• ACTIVITY
Each entry shown below is to be reproduced exactly.

++++ TASK DATA

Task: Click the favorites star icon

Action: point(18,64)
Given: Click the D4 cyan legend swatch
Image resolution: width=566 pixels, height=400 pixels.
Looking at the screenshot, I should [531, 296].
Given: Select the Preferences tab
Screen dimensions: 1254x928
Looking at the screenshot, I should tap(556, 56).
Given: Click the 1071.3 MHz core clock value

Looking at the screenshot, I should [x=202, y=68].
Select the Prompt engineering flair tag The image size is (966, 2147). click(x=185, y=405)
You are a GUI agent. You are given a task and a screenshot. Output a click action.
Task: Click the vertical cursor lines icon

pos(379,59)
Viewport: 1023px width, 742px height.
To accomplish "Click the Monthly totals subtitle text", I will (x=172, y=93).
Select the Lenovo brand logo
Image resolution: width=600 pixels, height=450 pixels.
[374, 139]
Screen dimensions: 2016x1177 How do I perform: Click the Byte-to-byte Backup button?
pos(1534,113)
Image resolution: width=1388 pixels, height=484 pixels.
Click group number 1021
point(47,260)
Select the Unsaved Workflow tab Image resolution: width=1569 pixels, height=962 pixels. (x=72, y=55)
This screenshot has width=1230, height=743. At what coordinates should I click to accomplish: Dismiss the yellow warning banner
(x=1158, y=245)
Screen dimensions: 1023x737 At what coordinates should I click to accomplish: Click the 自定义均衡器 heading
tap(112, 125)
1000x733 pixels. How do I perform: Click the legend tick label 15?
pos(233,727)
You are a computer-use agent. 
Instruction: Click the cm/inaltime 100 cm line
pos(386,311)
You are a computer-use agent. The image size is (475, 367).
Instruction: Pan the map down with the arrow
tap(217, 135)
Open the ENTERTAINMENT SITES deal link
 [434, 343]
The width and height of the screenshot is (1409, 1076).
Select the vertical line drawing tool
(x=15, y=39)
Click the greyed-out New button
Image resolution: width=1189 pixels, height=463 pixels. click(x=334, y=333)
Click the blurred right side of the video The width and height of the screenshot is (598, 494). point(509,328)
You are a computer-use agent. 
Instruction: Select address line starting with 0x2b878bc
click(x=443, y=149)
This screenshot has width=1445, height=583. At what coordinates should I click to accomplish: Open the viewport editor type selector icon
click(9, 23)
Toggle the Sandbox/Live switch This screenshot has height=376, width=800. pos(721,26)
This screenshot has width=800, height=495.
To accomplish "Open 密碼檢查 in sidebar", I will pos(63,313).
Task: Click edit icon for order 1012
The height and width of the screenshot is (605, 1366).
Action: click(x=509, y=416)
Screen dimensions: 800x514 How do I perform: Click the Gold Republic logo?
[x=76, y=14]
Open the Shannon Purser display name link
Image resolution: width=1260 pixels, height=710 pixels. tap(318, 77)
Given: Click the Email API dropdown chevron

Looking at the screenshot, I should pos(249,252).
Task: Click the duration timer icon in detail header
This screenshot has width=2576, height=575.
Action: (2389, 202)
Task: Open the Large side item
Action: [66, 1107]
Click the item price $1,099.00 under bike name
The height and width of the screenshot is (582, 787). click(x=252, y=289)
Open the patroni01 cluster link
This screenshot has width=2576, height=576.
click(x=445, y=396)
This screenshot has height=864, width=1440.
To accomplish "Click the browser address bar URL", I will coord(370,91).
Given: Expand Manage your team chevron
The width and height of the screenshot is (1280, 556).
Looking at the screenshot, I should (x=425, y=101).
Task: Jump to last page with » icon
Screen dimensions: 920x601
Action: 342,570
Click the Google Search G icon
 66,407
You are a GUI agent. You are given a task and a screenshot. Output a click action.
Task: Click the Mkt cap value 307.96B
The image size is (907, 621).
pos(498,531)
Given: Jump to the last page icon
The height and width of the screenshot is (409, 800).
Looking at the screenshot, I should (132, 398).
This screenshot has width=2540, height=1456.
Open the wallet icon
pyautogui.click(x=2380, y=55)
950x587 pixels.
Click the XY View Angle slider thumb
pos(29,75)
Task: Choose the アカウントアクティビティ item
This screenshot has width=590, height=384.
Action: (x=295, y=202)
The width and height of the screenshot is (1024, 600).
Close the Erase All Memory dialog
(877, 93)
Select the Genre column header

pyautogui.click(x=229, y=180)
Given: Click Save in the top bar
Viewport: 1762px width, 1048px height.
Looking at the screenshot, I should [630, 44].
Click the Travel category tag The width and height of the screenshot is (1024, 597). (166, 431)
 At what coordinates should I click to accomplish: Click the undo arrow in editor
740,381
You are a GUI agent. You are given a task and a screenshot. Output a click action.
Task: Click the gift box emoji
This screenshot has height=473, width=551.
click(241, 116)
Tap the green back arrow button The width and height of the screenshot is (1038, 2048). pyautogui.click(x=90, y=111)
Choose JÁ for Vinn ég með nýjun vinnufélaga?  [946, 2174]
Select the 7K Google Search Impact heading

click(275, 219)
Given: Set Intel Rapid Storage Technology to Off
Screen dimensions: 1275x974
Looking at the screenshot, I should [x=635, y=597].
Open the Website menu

++++++++

• ANSWER
Task: Click the favorites star icon

Action: point(18,64)
Given: Click the D4 cyan legend swatch
Image resolution: width=566 pixels, height=400 pixels.
Looking at the screenshot, I should [531, 296].
Given: Select the Preferences tab
Screen dimensions: 1254x928
Looking at the screenshot, I should tap(556, 56).
Given: Click the 1071.3 MHz core clock value

Looking at the screenshot, I should [x=202, y=68].
Select the Prompt engineering flair tag The image size is (966, 2147). click(x=185, y=405)
You are a GUI agent. You are given a task and a screenshot. Output a click action.
Task: Click the vertical cursor lines icon

pos(379,59)
Viewport: 1023px width, 742px height.
To accomplish "Click the Monthly totals subtitle text", I will (x=172, y=93).
Select the Lenovo brand logo
Image resolution: width=600 pixels, height=450 pixels.
[374, 139]
Screen dimensions: 2016x1177 How do I perform: Click the Byte-to-byte Backup button?
pos(1534,113)
Image resolution: width=1388 pixels, height=484 pixels.
Click group number 1021
point(47,260)
Select the Unsaved Workflow tab Image resolution: width=1569 pixels, height=962 pixels. (x=72, y=55)
This screenshot has width=1230, height=743. At what coordinates should I click to accomplish: Dismiss the yellow warning banner
(x=1158, y=245)
Screen dimensions: 1023x737 At what coordinates should I click to accomplish: Click the 自定义均衡器 heading
tap(112, 125)
1000x733 pixels. How do I perform: Click the legend tick label 15?
pos(233,727)
You are a computer-use agent. 
Instruction: Click the cm/inaltime 100 cm line
pos(386,311)
You are a computer-use agent. The image size is (475, 367).
Instruction: Pan the map down with the arrow
tap(217, 135)
Open the ENTERTAINMENT SITES deal link
 [434, 343]
The width and height of the screenshot is (1409, 1076).
Select the vertical line drawing tool
(x=15, y=39)
Click the greyed-out New button
Image resolution: width=1189 pixels, height=463 pixels. click(x=334, y=333)
Click the blurred right side of the video The width and height of the screenshot is (598, 494). point(509,328)
You are a computer-use agent. 
Instruction: Select address line starting with 0x2b878bc
click(x=443, y=149)
This screenshot has width=1445, height=583. At what coordinates should I click to accomplish: Open the viewport editor type selector icon
click(9, 23)
Toggle the Sandbox/Live switch This screenshot has height=376, width=800. pos(721,26)
This screenshot has width=800, height=495.
To accomplish "Open 密碼檢查 in sidebar", I will pos(63,313).
Task: Click edit icon for order 1012
The height and width of the screenshot is (605, 1366).
Action: click(x=509, y=416)
Screen dimensions: 800x514 How do I perform: Click the Gold Republic logo?
[x=76, y=14]
Open the Shannon Purser display name link
Image resolution: width=1260 pixels, height=710 pixels. tap(318, 77)
Given: Click the Email API dropdown chevron

Looking at the screenshot, I should pos(249,252).
Task: Click the duration timer icon in detail header
This screenshot has width=2576, height=575.
Action: (2389, 202)
Task: Open the Large side item
Action: [66, 1107]
Click the item price $1,099.00 under bike name
The height and width of the screenshot is (582, 787). click(x=252, y=289)
Open the patroni01 cluster link
This screenshot has width=2576, height=576.
click(x=445, y=396)
This screenshot has height=864, width=1440.
To accomplish "Click the browser address bar URL", I will coord(370,91).
Given: Expand Manage your team chevron
The width and height of the screenshot is (1280, 556).
Looking at the screenshot, I should (x=425, y=101).
Task: Jump to last page with » icon
Screen dimensions: 920x601
Action: 342,570
Click the Google Search G icon
 66,407
You are a GUI agent. You are given a task and a screenshot. Output a click action.
Task: Click the Mkt cap value 307.96B
The image size is (907, 621).
pos(498,531)
Given: Jump to the last page icon
The height and width of the screenshot is (409, 800).
Looking at the screenshot, I should (132, 398).
This screenshot has width=2540, height=1456.
Open the wallet icon
pyautogui.click(x=2380, y=55)
950x587 pixels.
Click the XY View Angle slider thumb
pos(29,75)
Task: Choose the アカウントアクティビティ item
This screenshot has width=590, height=384.
Action: (x=295, y=202)
The width and height of the screenshot is (1024, 600).
Close the Erase All Memory dialog
(877, 93)
Select the Genre column header

pyautogui.click(x=229, y=180)
Given: Click Save in the top bar
Viewport: 1762px width, 1048px height.
Looking at the screenshot, I should [630, 44].
Click the Travel category tag The width and height of the screenshot is (1024, 597). (166, 431)
 At what coordinates should I click to accomplish: Click the undo arrow in editor
740,381
You are a GUI agent. You are given a task and a screenshot. Output a click action.
Task: Click the gift box emoji
This screenshot has height=473, width=551.
click(241, 116)
Tap the green back arrow button The width and height of the screenshot is (1038, 2048). pyautogui.click(x=90, y=111)
Choose JÁ for Vinn ég með nýjun vinnufélaga?  [946, 2174]
Select the 7K Google Search Impact heading

click(275, 219)
Given: Set Intel Rapid Storage Technology to Off
Screen dimensions: 1275x974
Looking at the screenshot, I should [x=635, y=597].
Open the Website menu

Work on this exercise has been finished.